Alpha Diversity Change Test Per Time Point (Longitudinal)
Source:R/generate_alpha_change_per_time_test_long.R
generate_alpha_change_per_time_test_long.RdPerforms paired tests comparing alpha diversity changes between baseline and each follow-up time point in longitudinal data.
Usage
generate_alpha_change_per_time_test_long(
data.obj,
alpha.obj = NULL,
alpha.name = NULL,
depth = NULL,
time.var,
t0.level,
ts.levels,
subject.var,
group.var,
adj.vars = NULL,
alpha.change.func = "log fold change"
)Arguments
- data.obj
A MicrobiomeStat data object, which is a list containing at minimum the following components:
feature.tab: A matrix of feature abundances (taxa/genes as rows, samples as columns)meta.dat: A data frame of sample metadata (samples as rows)

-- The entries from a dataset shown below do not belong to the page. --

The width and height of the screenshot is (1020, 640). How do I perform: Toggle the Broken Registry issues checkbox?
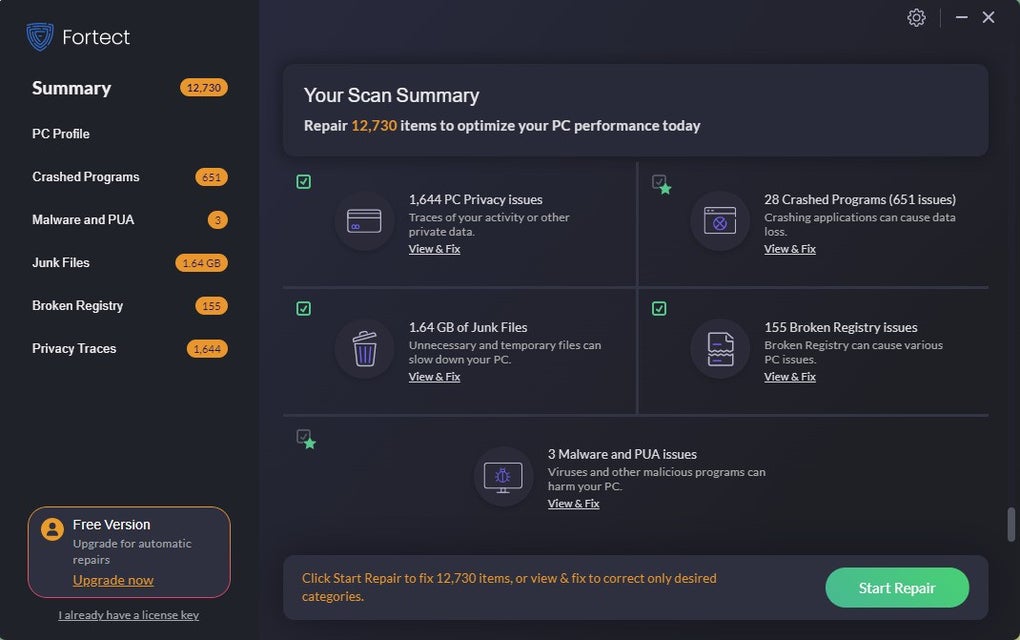(x=659, y=309)
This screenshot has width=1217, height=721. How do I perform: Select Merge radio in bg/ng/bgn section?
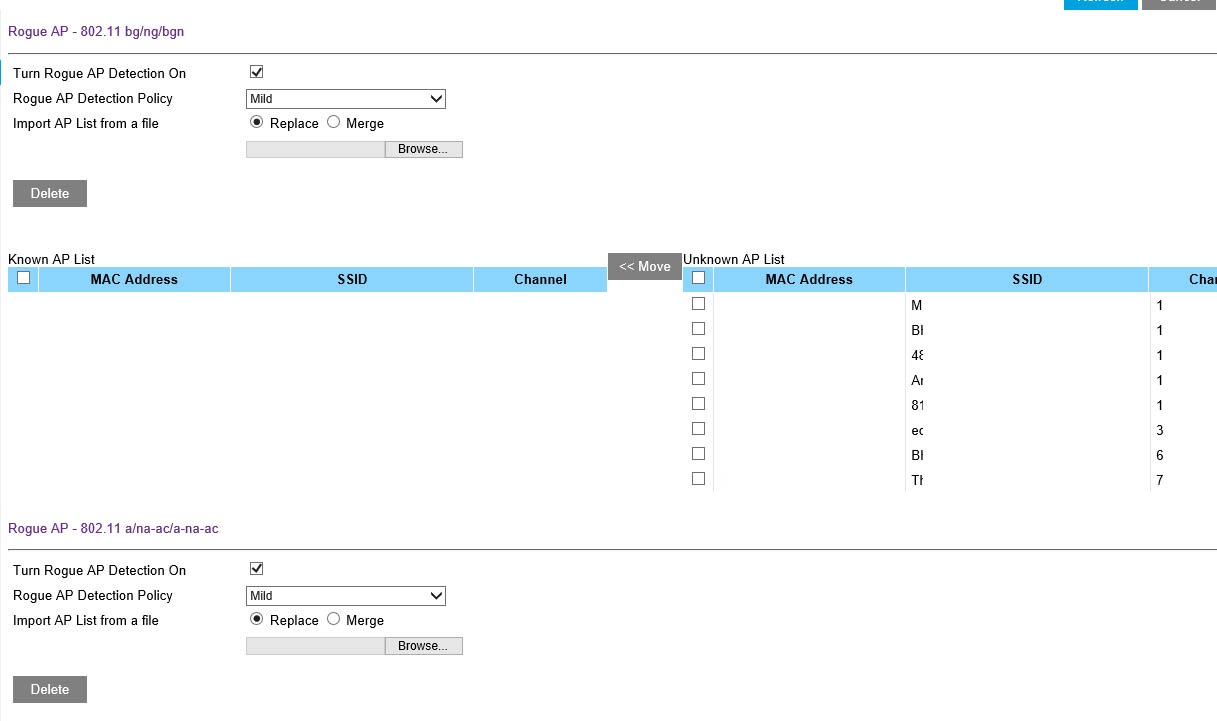pos(334,122)
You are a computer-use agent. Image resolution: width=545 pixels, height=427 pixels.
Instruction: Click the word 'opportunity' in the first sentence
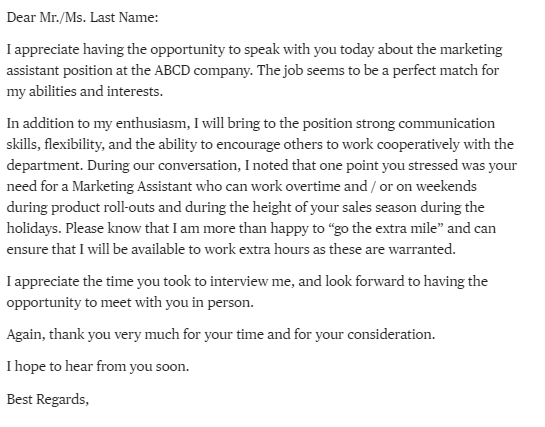(188, 50)
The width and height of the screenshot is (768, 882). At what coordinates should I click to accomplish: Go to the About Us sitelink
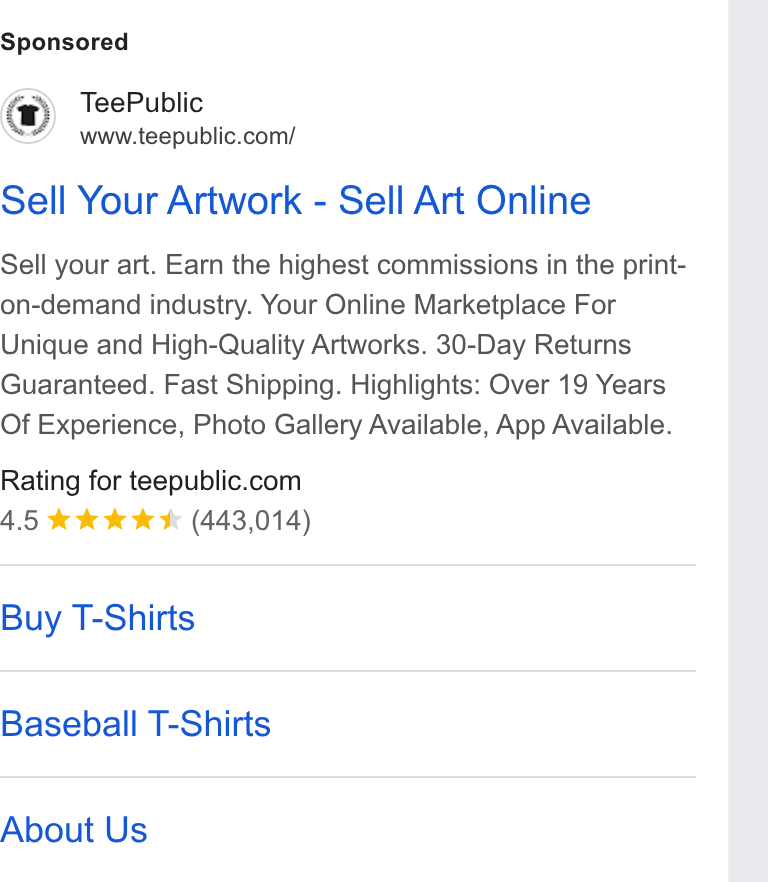[74, 830]
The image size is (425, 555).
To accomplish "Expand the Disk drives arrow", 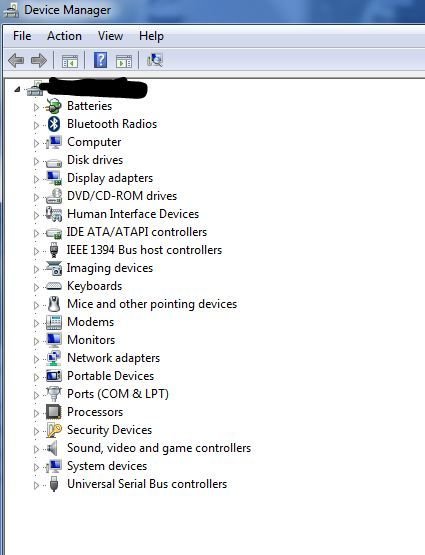I will click(x=36, y=161).
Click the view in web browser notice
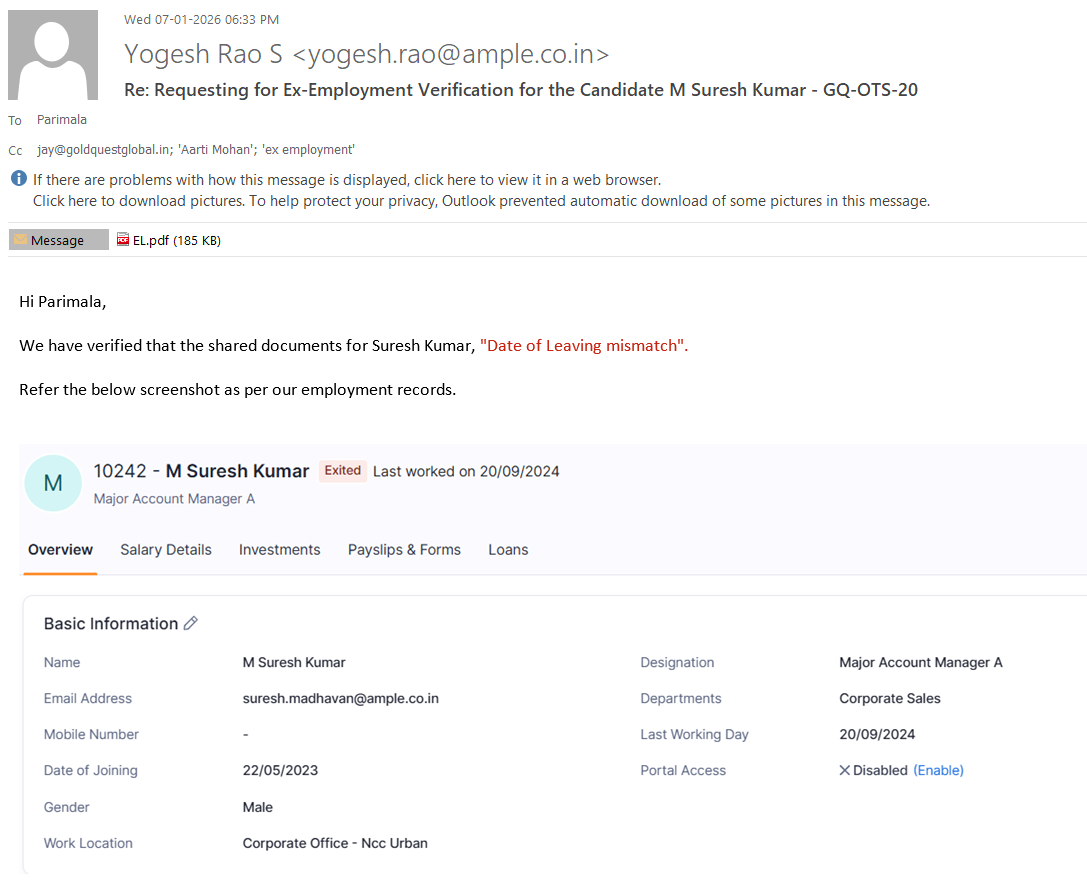The width and height of the screenshot is (1087, 883). (347, 180)
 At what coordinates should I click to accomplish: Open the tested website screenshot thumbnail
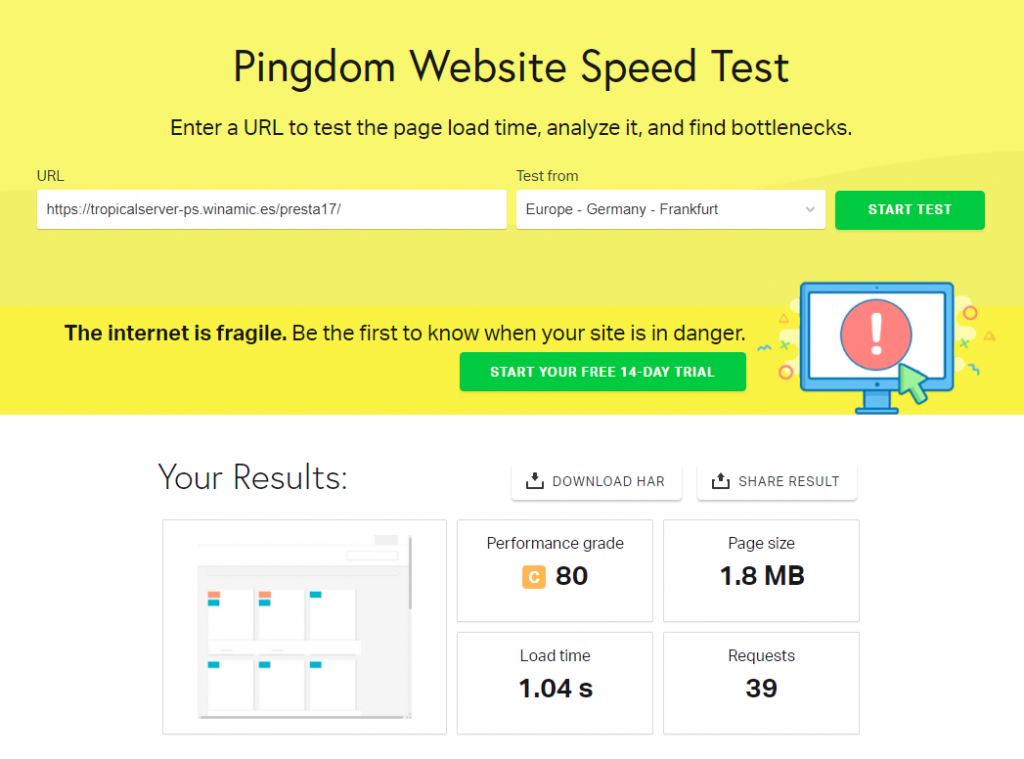304,627
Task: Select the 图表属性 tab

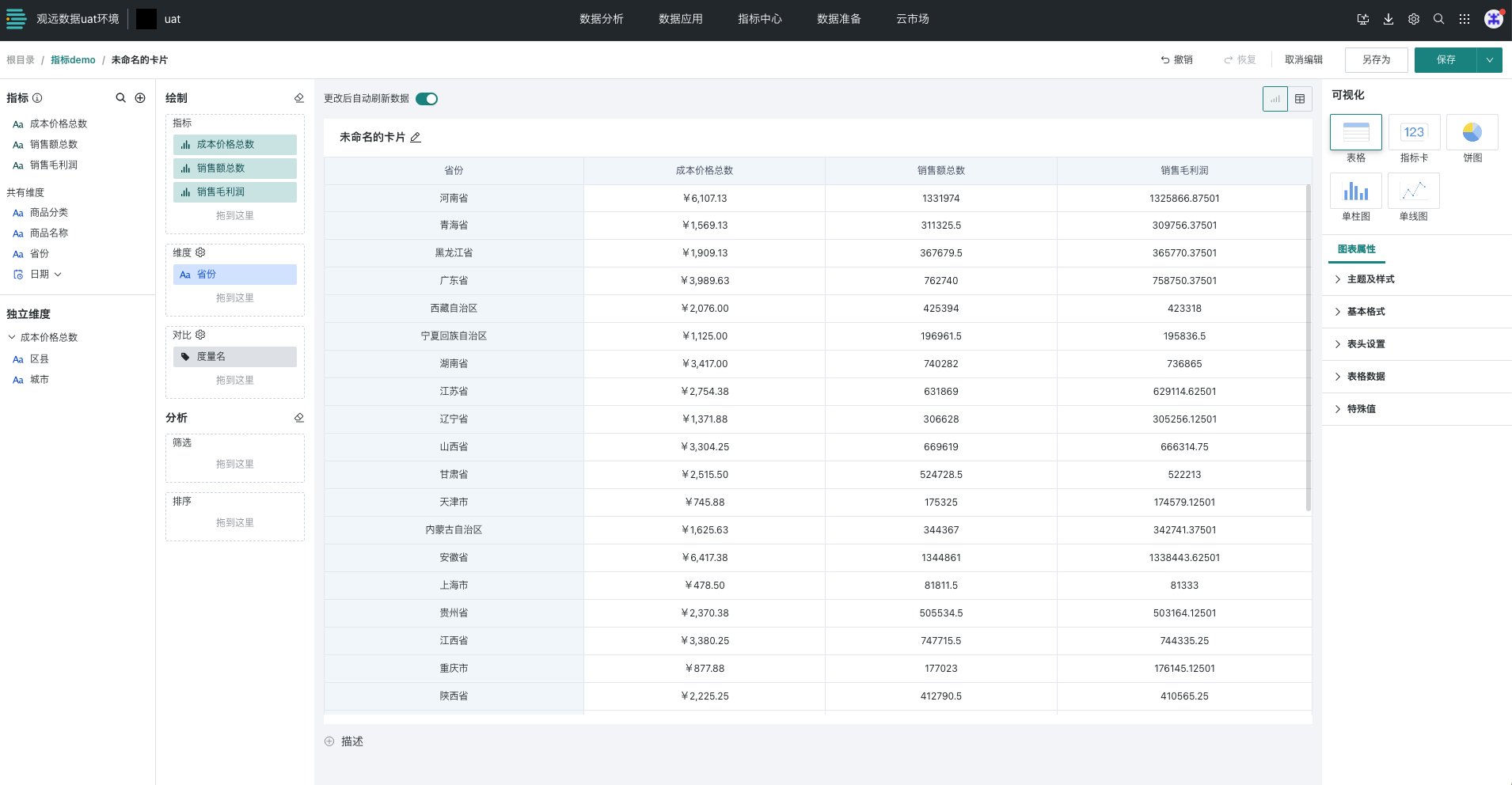Action: pyautogui.click(x=1356, y=249)
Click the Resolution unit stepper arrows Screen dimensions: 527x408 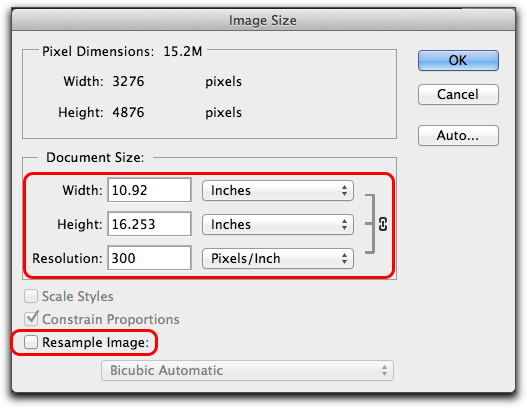click(x=344, y=258)
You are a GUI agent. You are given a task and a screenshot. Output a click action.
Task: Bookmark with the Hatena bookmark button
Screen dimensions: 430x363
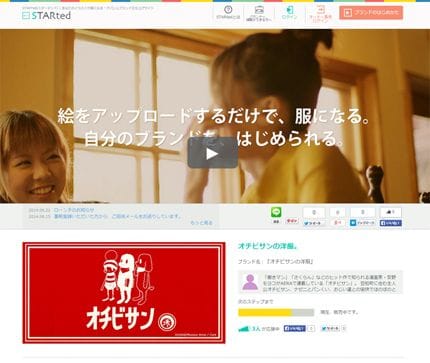tap(362, 223)

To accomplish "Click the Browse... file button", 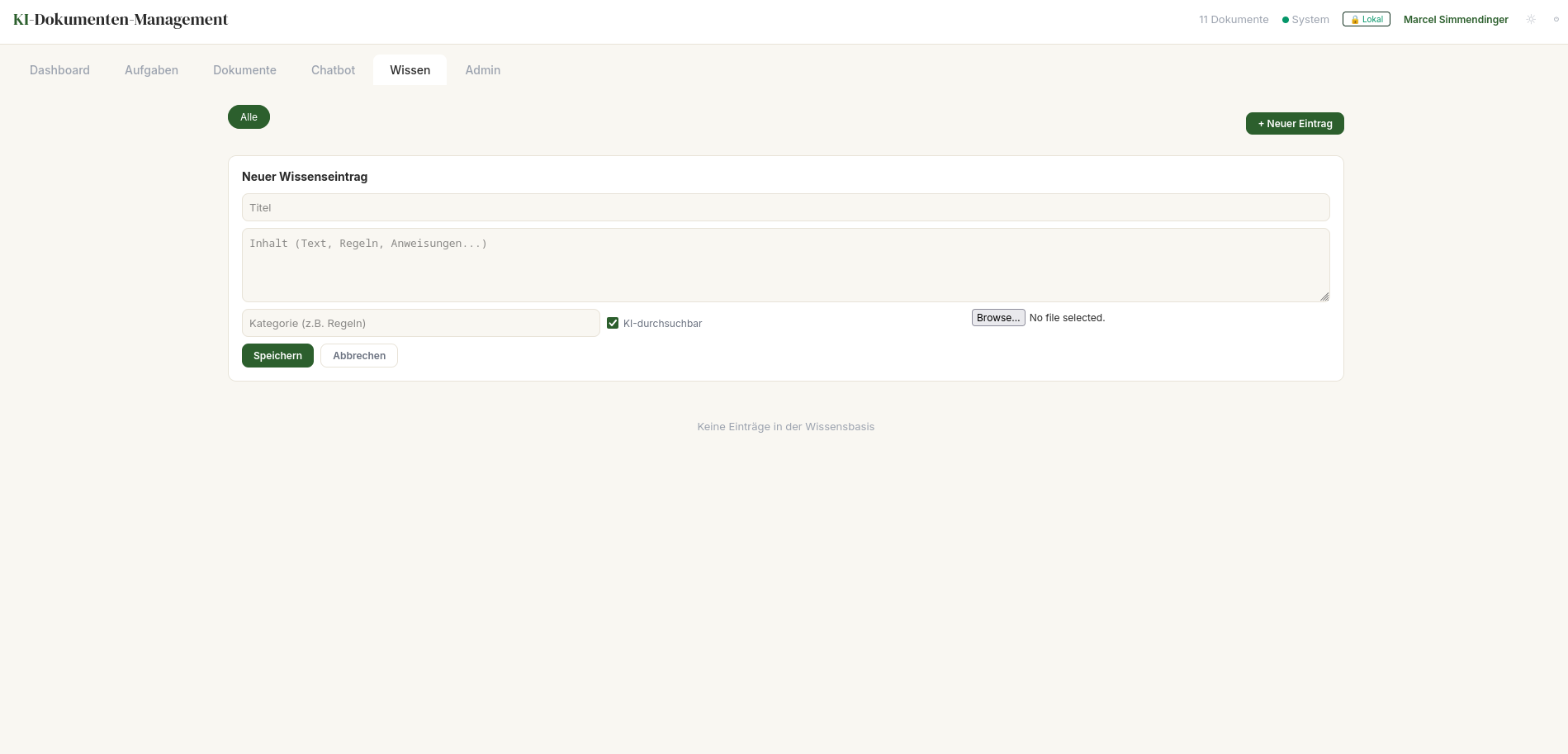I will tap(997, 318).

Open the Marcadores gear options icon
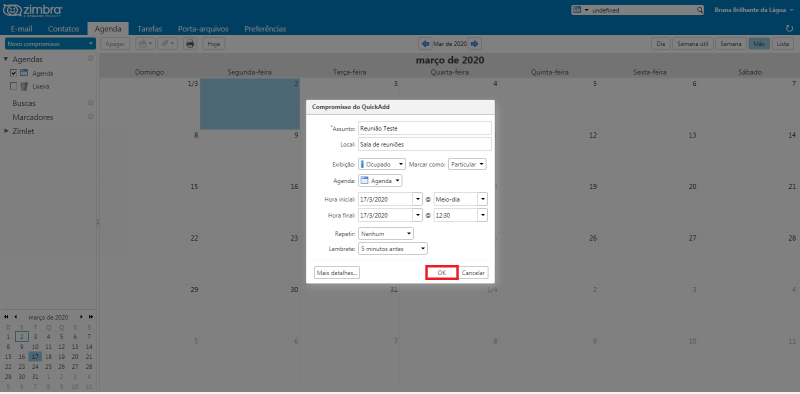(90, 117)
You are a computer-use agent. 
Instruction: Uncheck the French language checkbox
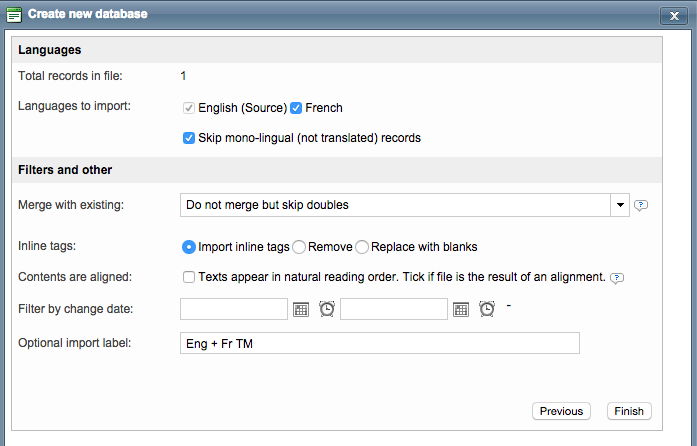(x=296, y=108)
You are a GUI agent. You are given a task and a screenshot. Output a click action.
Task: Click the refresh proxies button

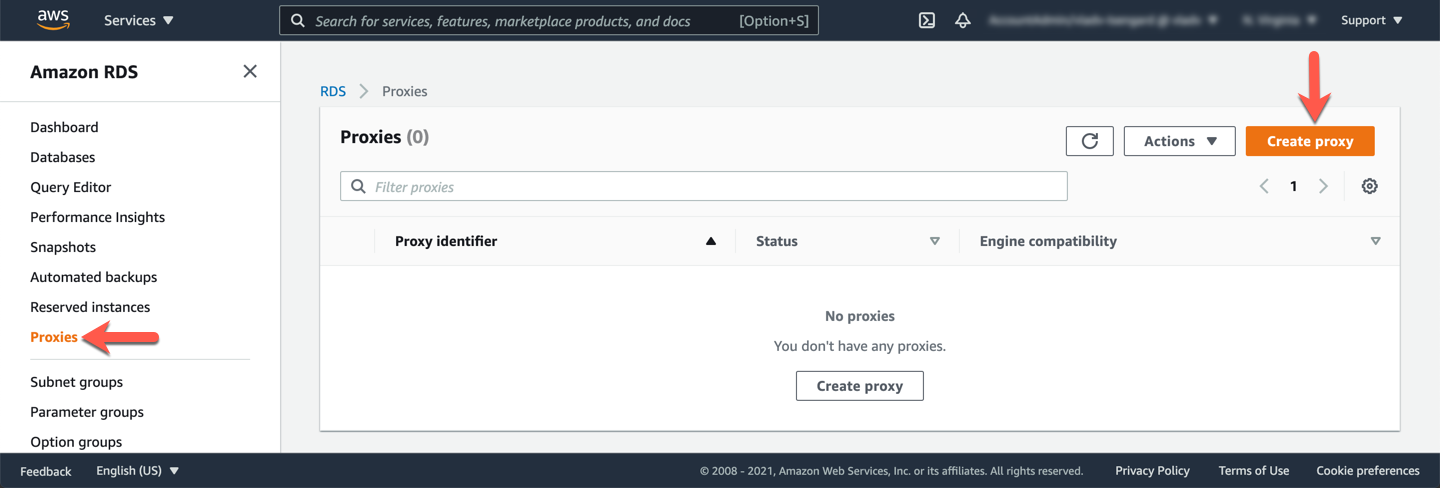[1089, 141]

Optional components include:
feature.ann: A matrix/data frame of feature annotations (e.g., taxonomy)tree: A phylogenetic tree object (class "phylo")feature.agg.list: Pre-aggregated feature tables by taxonomy
Data objects can be created using converters like
mStat_convert_phyloseq_to_data_objor importers likemStat_import_qiime2_as_data_obj.- alpha.obj
A list containing pre-calculated alpha diversity indices. If NULL and alpha diversity is needed, it will be calculated automatically. Names should match the alpha.name parameter (e.g., "shannon", "simpson"). See
mStat_calculate_alpha_diversity.- alpha.name
Character vector specifying which alpha diversity indices to analyze. Options include:
"shannon": Shannon diversity index
"simpson": Simpson diversity index
"observed_species": Observed species richness
"chao1": Chao1 richness estimator
"ace": ACE richness estimator
"pielou": Pielou's evenness
"faith_pd": Faith's phylogenetic diversity (requires a tree)
- depth
Numeric value or NULL. Rarefaction depth for rarefaction workflows. If NULL, uses the minimum sample depth.
- time.var
Character string specifying the column name in meta.dat containing the time variable. Required for longitudinal and paired analyses. Supports character/factor labels (e.g., "baseline", "week4") and numeric values. Some trend/volatility methods require numeric or coercible-to-numeric time values.
- t0.level
Character or numeric value specifying the baseline time point for longitudinal or paired analyses. Should match a value in the time.var column.
- ts.levels
Character vector specifying the follow-up time points for longitudinal or paired analyses. Should match values in the time.var column.
- subject.var
Character string specifying the column name in meta.dat that uniquely identifies each subject or sample unit. Required for longitudinal and paired designs to track repeated measurements.
- group.var
Character string specifying the column name in meta.dat containing the grouping variable (e.g., treatment, condition, phenotype). Used for between-group comparisons.
- adj.vars
Character vector specifying column names in meta.dat to be used as covariates for adjustment in statistical models. These variables will be included as fixed effects.
- alpha.change.func
Function or method for calculating change in alpha diversity between two timepoints. Options include 'log fold change', 'absolute change', or a custom function.
Value
A list of tables, one for each alpha diversity metric, summarizing the results of the statistical tests.
Examples
if (FALSE) { # \dontrun{
library(vegan)
data("subset_pairs.obj")
alpha_test_results <- generate_alpha_change_per_time_test_long(
data.obj = subset_pairs.obj,
alpha.name = c("shannon", "simpson"),
time.var = "Antibiotic",
t0.level = unique(subset_pairs.obj$meta.dat$Antibiotic)[1],
ts.levels = unique(subset_pairs.obj$meta.dat$Antibiotic)[-1],
subject.var = "MouseID",
group.var = "Sex",
adj.vars = NULL,
alpha.change.func = "absolute change"
)
generate_alpha_per_time_dotplot_long(
data.obj = subset_pairs.obj,
test.list = alpha_test_results,
group.var = "Sex",
time.var = "Antibiotic",
t0.level = unique(subset_pairs.obj$meta.dat$Antibiotic)[1],
ts.levels = unique(subset_pairs.obj$meta.dat$Antibiotic)[-1],
base.size = 16,
theme.choice = "bw"
)
} # }